### EXCERPTED PASSAGE

>>>

From that conceptualization then, the discussion of the “split subject” that Bukatam develops is, perhaps, more pertinent. The idealized form of human is placed as a subject-form that is aware of self. However, inside of the liminal space that allows cyborg the focus begins to split. In Bukatam's study of the character Delphi, it is found that she, is “. . . just a girl, a real live girl with her brain in an unusual space. [. . .] Delphi literalizes the alien spectator – the split subject – as well as the surrogate reality of the spectacle” [3] Thus Delphi, like Lain, lives the double-life. She is jacked into the surroundings that allow her a further placement in the world. Lain is consistently in the here-space of reality throughout the disjointed narrative of the program; however, she is also progressively more and more apparent in the there-space of the wire. Lain doubles her communication ability by being able to mobilize control in both her physical (rather frail) form that is unassuming, as well as her monumentally controlling space on the wire.



Indeed, the process in which Lain can change the “systems” seems infinite simply by the fact that she is “. . . “jacked in” to a computer system which permits the user [in this case Lain] an extended mobility, a heightened phenomenal awareness, and an entry into a previously closed realm of experience.” [4] This “previously closed realm” may be referential to the Other-space that is the Internet or Lain's wire. The structure of this “realm” is, by othering, almost infinite. In the wire-space Lain has access to cognitive functions of people as well as the “basic” ability to access an infinite amount of information by her main personality, as well as her infinite subroutines. This is at direct odds with the focus of Bukatam's study of so-called “. . .feminist science fiction, [which views] this desire to merge with the machine[. . .] as aberrant, and is often presented as an act of surrender rather than empowerment.” [5] As Lain, and an influx of other techno-phile based anime characters, develops her ability she gains the ability to control the world through this one-ness with machine. Although she is physically “jacked-in” by wires and cables, she gains all of her agency through this integration. Indeed, Bukatam further formulates that ideology by claiming that:

“When the cybernetic cyborg is female, transcendence does not await her in the form of bodiless-- or embodied – exultations nor in the satisfying multiplicity of subjectives experience by Edison Carter/Max Headroom [in Neuromancer]” [6]

This further postulates that the binary space is supposedly masculine/feminine in which men are preeminently related to having agency in all spaces – even feminist spaces, supposedly. However, as can be seen, this degree of agency is meeting more and more almost genderless or gender neutral characters – especially those that exist in positions that supposedly challenge the norm.

<<<

### SUPPLIED ENTRIES
>>>

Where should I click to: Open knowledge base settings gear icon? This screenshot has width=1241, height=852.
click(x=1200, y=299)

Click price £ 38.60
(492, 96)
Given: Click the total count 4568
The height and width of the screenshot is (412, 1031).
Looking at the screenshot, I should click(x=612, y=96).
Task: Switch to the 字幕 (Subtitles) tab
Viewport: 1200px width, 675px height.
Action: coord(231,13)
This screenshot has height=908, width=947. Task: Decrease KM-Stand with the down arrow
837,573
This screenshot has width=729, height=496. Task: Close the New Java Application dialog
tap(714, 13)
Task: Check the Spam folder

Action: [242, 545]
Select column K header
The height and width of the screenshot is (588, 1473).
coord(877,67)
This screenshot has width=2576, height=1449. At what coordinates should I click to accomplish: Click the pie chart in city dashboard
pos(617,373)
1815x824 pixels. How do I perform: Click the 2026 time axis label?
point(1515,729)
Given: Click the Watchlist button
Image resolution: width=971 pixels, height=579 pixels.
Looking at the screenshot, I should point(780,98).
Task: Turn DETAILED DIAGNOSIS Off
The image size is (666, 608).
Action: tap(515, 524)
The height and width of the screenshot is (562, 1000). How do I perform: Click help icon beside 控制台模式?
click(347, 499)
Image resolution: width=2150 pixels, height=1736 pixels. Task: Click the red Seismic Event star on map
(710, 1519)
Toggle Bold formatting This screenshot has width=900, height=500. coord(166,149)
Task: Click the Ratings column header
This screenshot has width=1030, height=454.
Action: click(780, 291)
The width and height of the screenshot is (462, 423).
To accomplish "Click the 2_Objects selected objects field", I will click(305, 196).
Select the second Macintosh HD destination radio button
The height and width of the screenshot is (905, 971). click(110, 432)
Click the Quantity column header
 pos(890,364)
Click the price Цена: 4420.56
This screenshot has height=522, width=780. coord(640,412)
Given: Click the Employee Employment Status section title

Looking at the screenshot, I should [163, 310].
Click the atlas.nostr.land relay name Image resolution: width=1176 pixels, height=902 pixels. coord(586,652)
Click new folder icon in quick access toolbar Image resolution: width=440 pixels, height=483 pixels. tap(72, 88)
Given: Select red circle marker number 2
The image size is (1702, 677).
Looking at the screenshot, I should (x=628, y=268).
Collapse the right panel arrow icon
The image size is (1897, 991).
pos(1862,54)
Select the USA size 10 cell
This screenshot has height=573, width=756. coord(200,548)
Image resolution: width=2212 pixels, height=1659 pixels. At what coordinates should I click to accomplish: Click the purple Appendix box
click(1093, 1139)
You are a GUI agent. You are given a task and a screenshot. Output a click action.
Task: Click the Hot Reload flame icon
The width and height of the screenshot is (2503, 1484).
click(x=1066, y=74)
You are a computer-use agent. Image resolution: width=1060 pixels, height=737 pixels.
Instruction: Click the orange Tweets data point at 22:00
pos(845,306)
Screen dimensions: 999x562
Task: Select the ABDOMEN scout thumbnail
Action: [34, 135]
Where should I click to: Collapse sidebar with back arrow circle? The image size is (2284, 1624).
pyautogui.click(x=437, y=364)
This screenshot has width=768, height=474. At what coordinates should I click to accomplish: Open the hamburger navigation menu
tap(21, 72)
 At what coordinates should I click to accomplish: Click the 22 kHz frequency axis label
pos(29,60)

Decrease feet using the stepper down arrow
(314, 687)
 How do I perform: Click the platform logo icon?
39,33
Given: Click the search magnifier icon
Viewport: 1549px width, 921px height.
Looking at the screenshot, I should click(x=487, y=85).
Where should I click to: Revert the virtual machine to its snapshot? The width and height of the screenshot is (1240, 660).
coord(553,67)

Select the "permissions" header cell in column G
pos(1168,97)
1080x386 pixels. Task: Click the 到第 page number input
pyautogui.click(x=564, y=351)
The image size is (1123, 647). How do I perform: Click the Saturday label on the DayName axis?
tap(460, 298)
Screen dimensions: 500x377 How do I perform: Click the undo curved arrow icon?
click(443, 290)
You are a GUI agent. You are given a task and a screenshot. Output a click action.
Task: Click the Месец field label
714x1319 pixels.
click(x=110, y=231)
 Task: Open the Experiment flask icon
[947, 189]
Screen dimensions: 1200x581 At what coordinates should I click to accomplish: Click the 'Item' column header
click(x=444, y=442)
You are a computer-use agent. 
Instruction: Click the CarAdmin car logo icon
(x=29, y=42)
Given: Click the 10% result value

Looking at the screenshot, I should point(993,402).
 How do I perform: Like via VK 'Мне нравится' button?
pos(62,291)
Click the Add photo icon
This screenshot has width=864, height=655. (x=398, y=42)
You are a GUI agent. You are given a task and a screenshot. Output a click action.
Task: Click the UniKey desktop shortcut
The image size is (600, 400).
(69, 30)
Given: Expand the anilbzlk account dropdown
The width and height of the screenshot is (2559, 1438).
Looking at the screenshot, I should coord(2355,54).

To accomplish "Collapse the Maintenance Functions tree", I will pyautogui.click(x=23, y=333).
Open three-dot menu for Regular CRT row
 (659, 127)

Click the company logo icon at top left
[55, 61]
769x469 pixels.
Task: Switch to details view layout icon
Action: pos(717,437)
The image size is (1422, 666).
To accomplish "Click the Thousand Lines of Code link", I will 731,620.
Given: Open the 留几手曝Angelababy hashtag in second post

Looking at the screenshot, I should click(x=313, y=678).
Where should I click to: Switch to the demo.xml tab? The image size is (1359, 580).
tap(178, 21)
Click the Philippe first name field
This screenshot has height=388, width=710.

<<<

### GOAL OF THE EXERCISE
In the Lain excerpt, how does feminist science fiction, as discussed in Bukatam's study, regard the desire to merge with the machine? Answer from the Lain excerpt alone.

### SOLUTION TO THE EXERCISE
It views that desire as aberrant and often presents it as an act of surrender rather than empowerment.